A typical computer network, such as an internet protocol (IP) network, supports communications between various network devices that may comprise personal computers, laptops, workstations, personal-digital assistants (PDAs), wireless devices, network-ready appliances, file servers, print servers, routers, or other devices. When two devices communicate, the devices establish a communication session using a communication protocol, such as the transmission control protocol (TCP). Devices, referred to as routers, forward packets associated with the communication session through the physical network that connects the devices. The flow of packets between the devices for a TCP session is commonly referred to as a TCP flow.
Various kinds of processing of the TCP flow can be done by intermediate devices placed along the path taken by packets that constitute the TCP flow. Some examples of the kinds of processing currently performed on TCP flow between devices include TCP acceleration, acceleration of an application-layer software application using TCP, and intrusion detection.
However, one common requirement for effectively performing intermediate processing is to have all packets in each direction of the TCP flow pass through a single intermediate device that performs the processing.
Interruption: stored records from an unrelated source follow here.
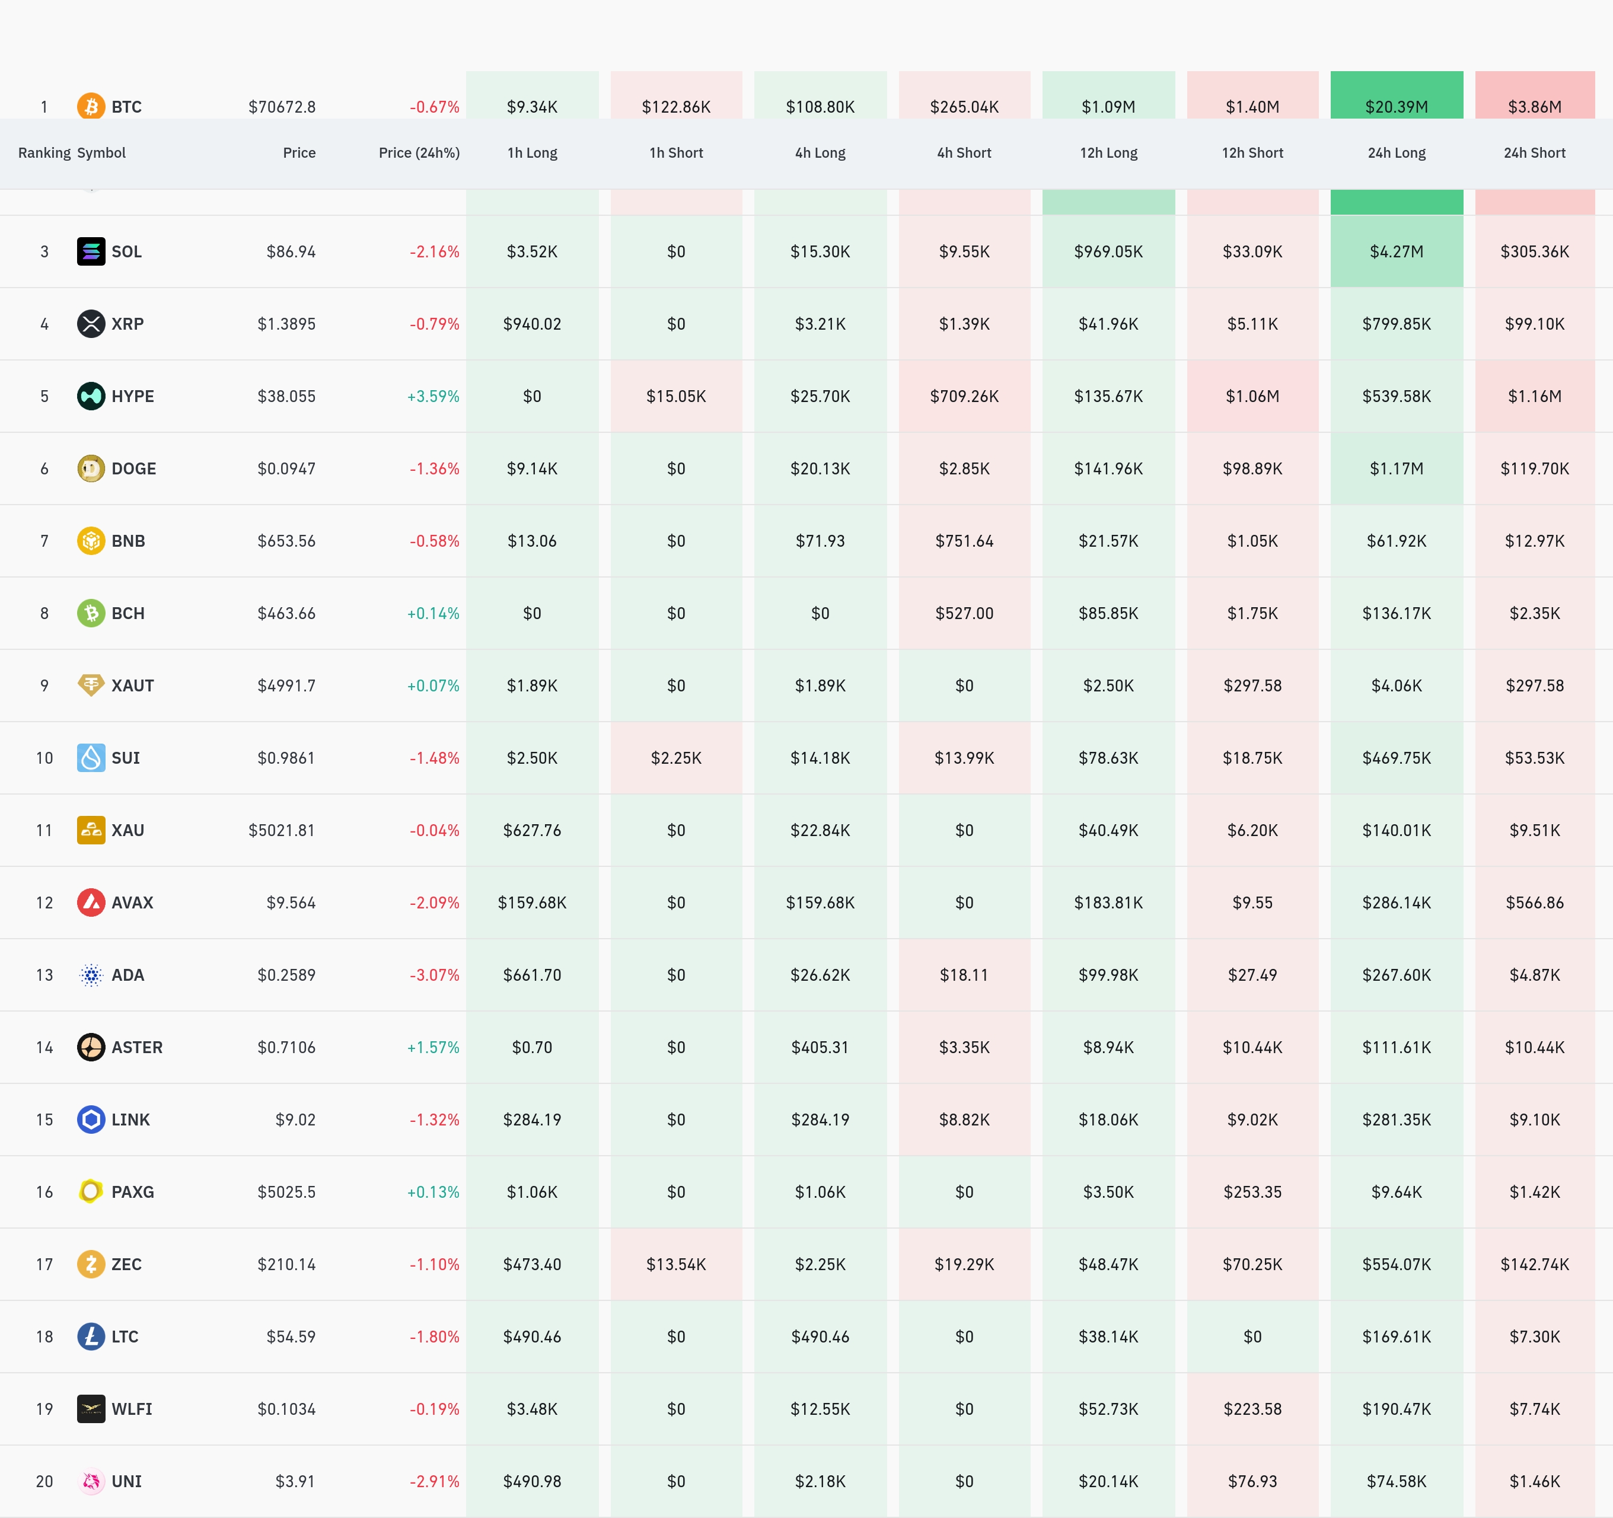The image size is (1613, 1518).
Task: Click the HYPE token icon
Action: pos(91,396)
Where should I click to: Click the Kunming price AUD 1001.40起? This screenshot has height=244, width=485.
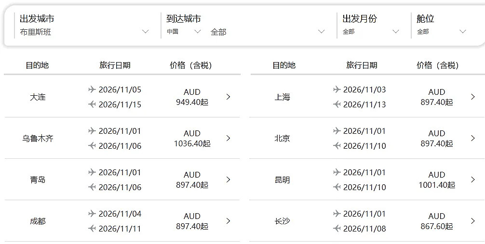[437, 180]
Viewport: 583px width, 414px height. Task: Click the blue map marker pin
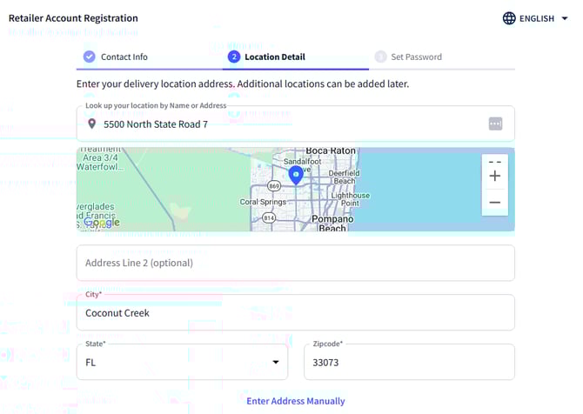coord(296,175)
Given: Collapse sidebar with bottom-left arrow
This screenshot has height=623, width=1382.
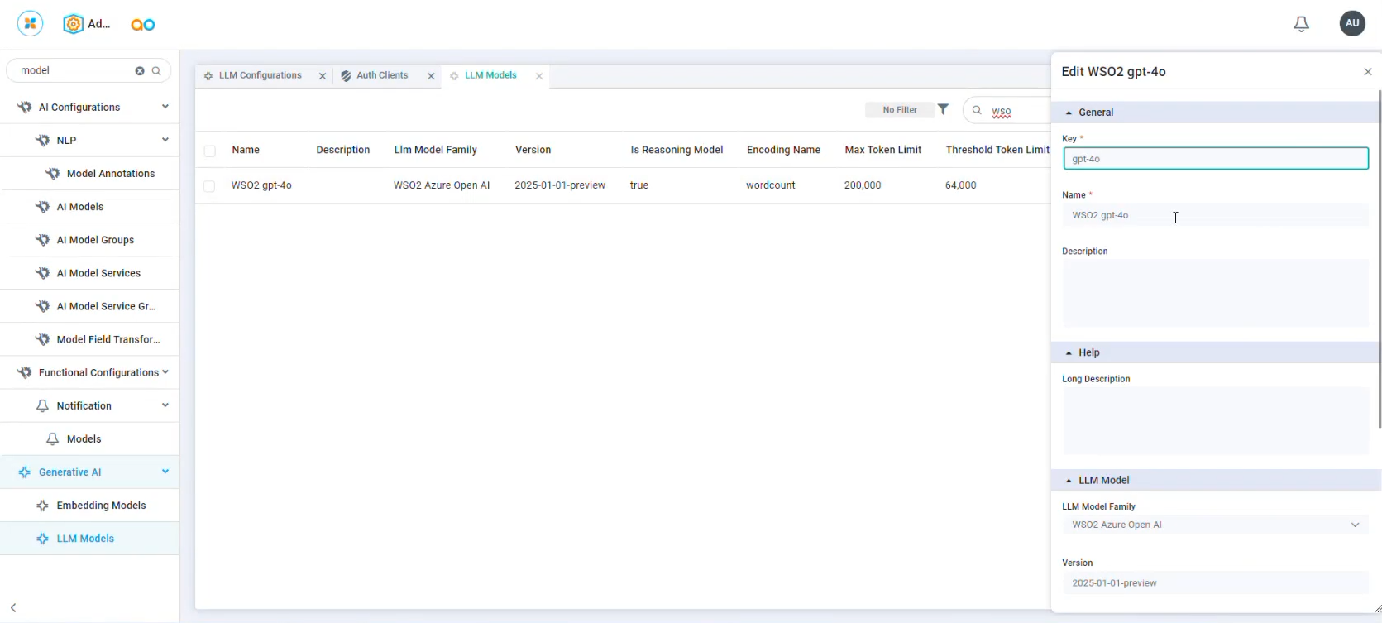Looking at the screenshot, I should (13, 607).
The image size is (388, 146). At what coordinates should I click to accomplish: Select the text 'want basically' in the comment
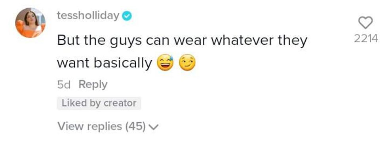click(x=105, y=63)
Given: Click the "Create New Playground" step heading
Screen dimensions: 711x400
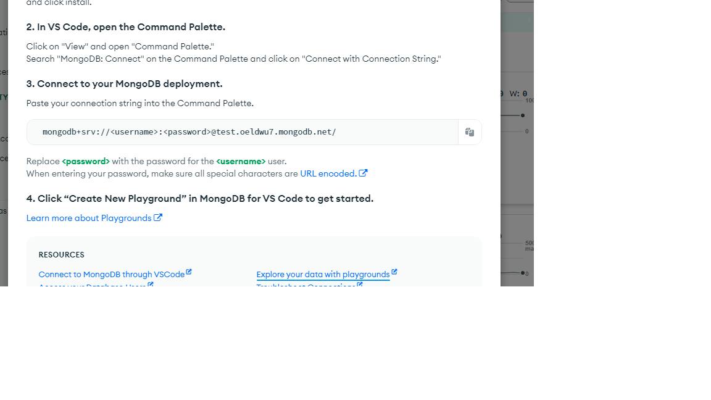Looking at the screenshot, I should click(x=199, y=199).
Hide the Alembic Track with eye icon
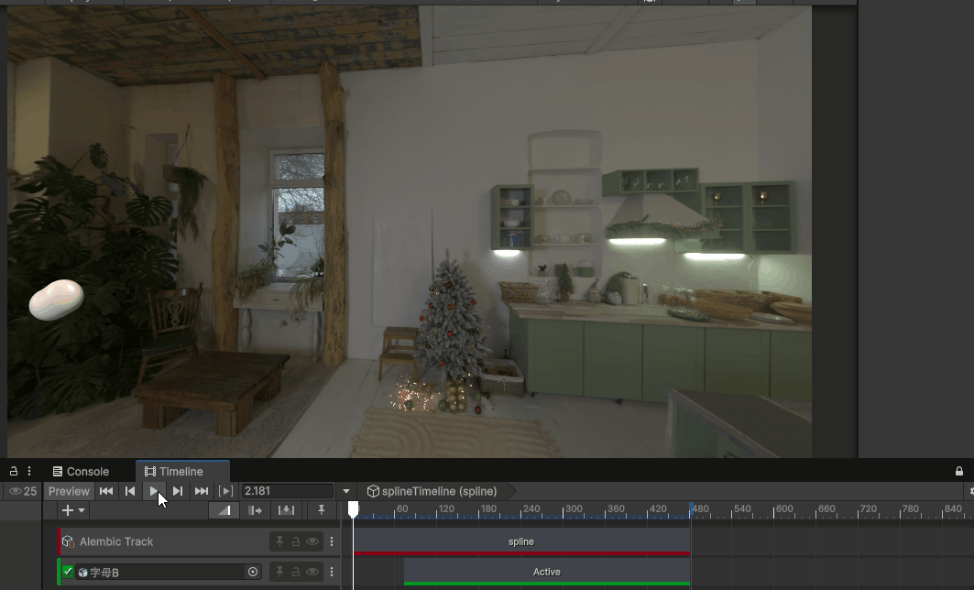Viewport: 974px width, 590px height. tap(312, 541)
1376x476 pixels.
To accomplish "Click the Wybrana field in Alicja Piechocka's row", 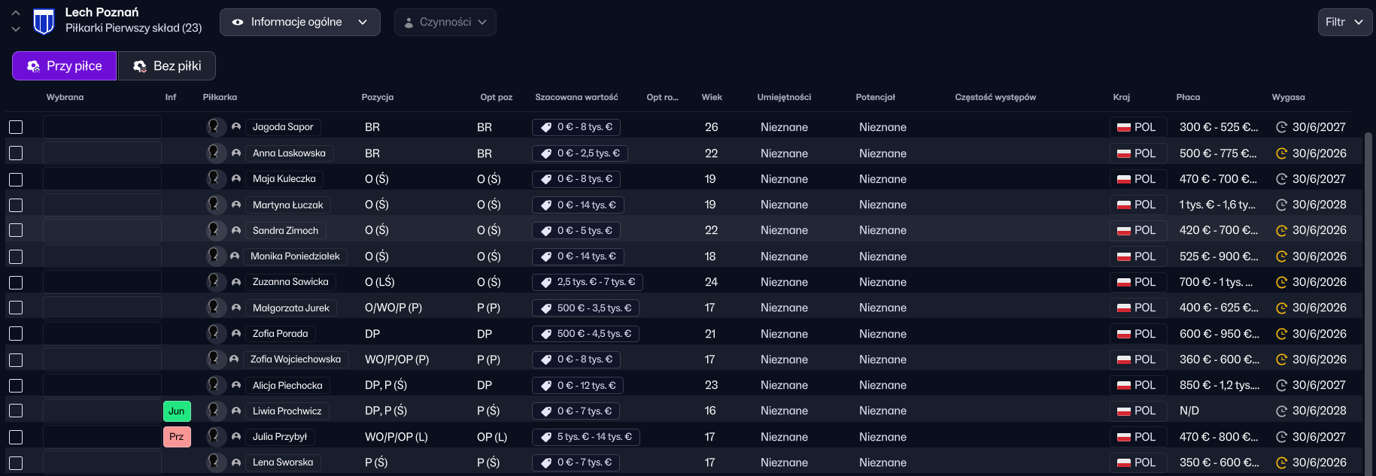I will click(x=102, y=385).
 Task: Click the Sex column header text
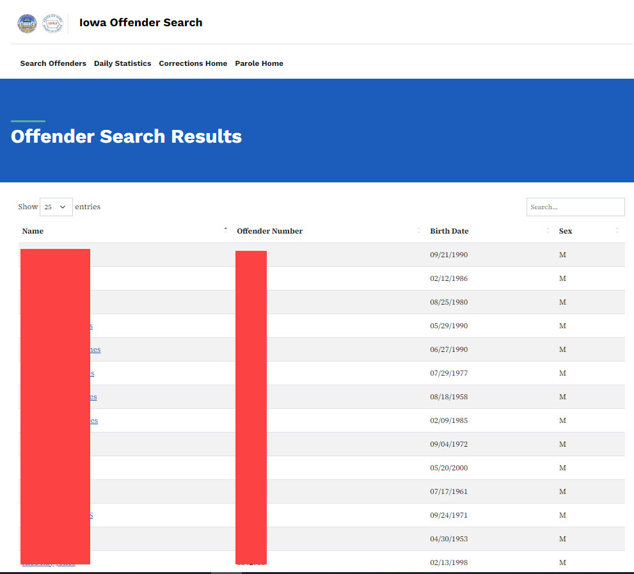[566, 231]
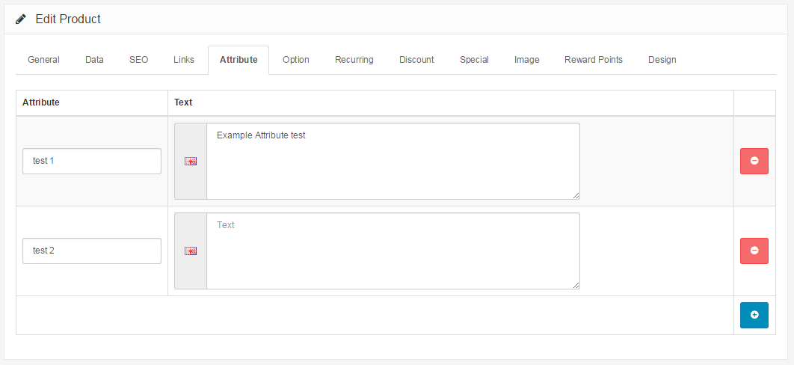Open the General tab
794x365 pixels.
coord(43,60)
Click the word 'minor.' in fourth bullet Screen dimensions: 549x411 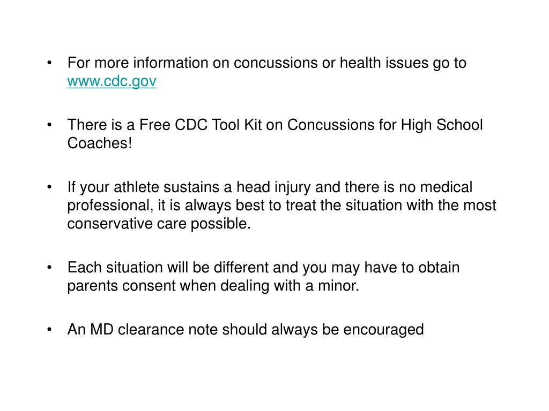[x=339, y=286]
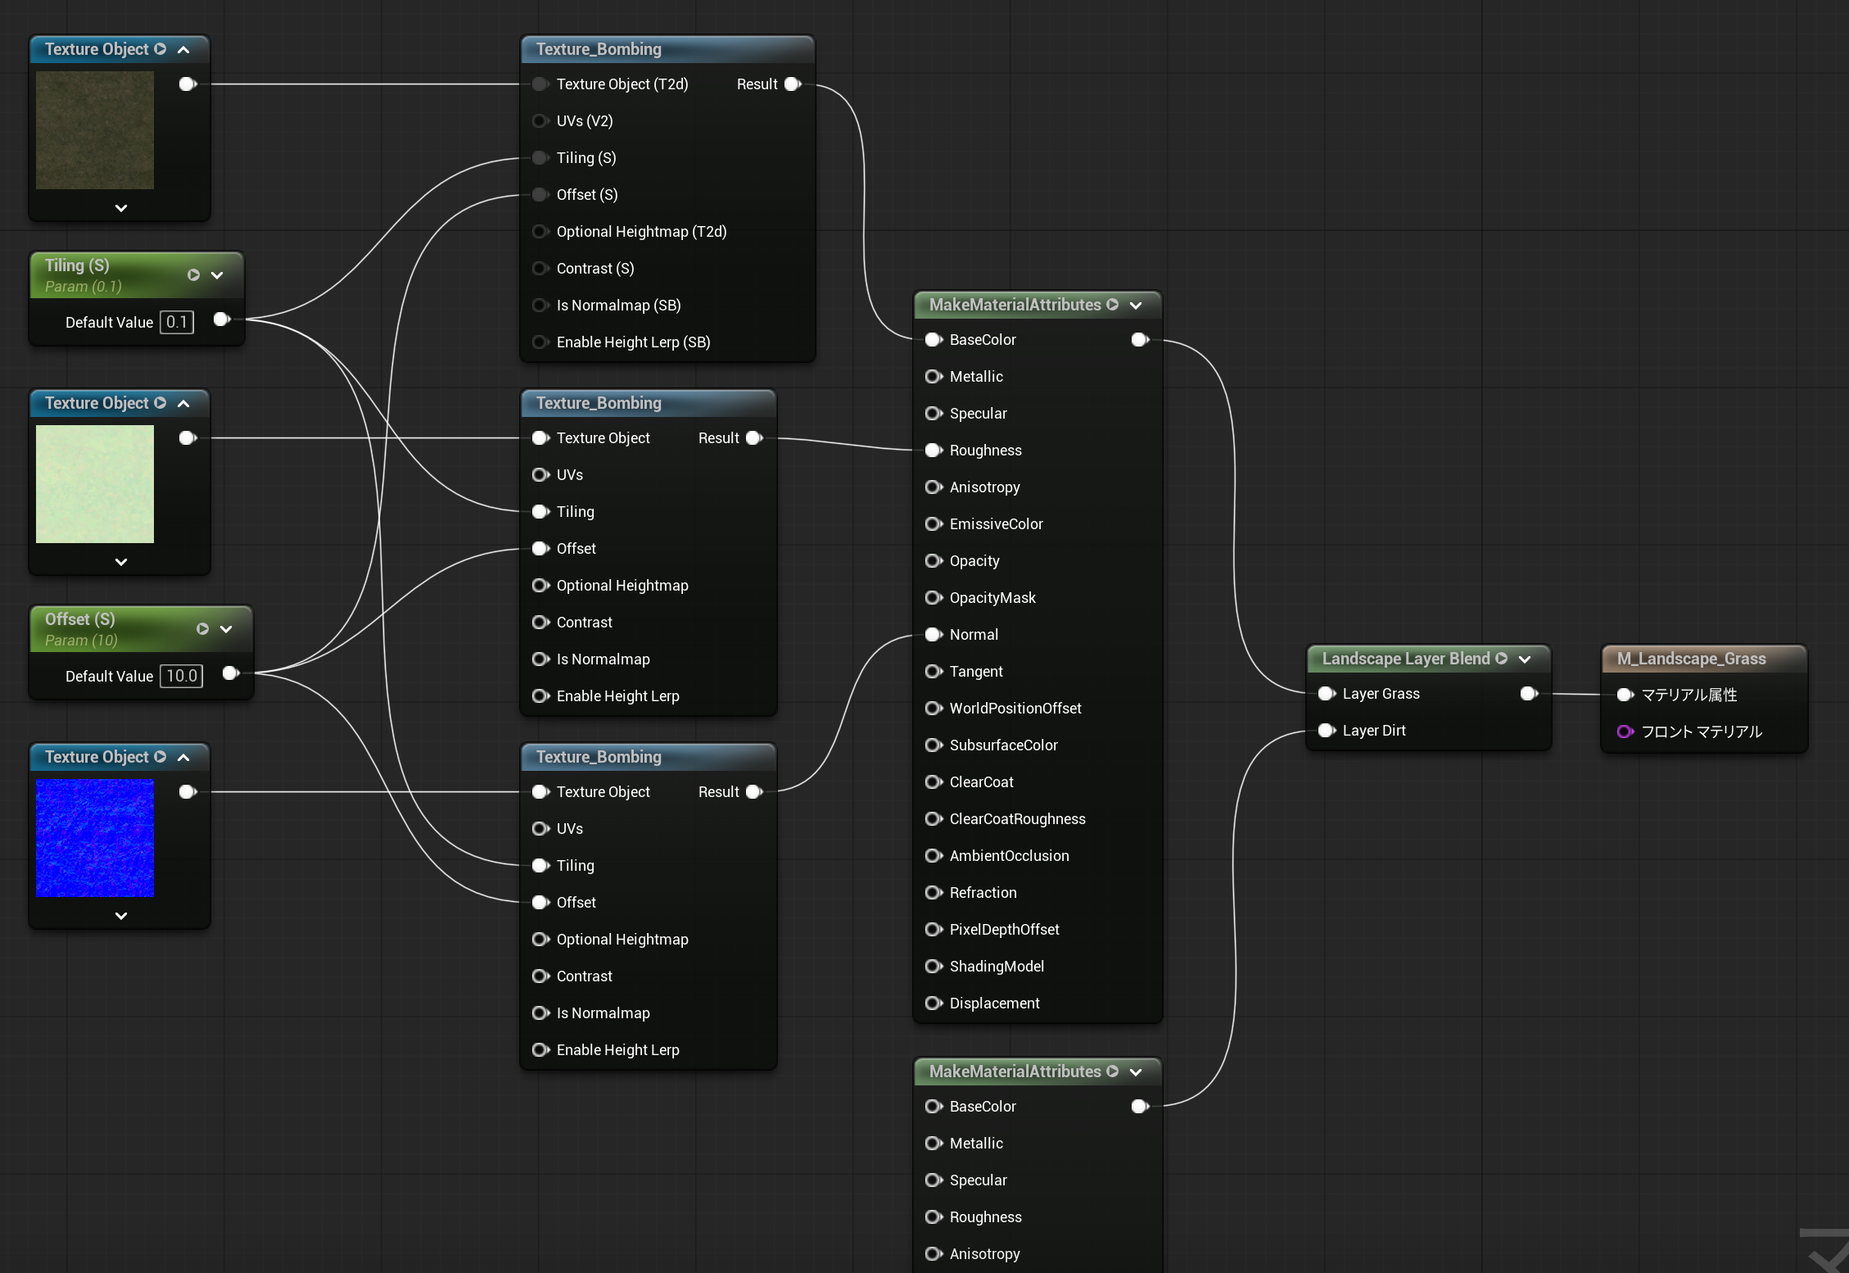Click the Offset Default Value 10.0 field
The height and width of the screenshot is (1273, 1849).
(x=181, y=676)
In networks with multiple paths, sometimes called asymmetrically routed networks, it is usually not possible to meet this requirement. In an asymmetrically routed network, a packet forwarded in a first direction between two communicating devices may traverse a different path from a packet forwarded between the devices in the opposite direction. That is, for the same TCP flow, packets from device A to device B may take one path through the network, but packets from device B to device A may take a different path. In this situation it is difficult to make use of a single intermediate device to perform processing on the TCP flow unless the intermediate device can be located before the split in the network routes.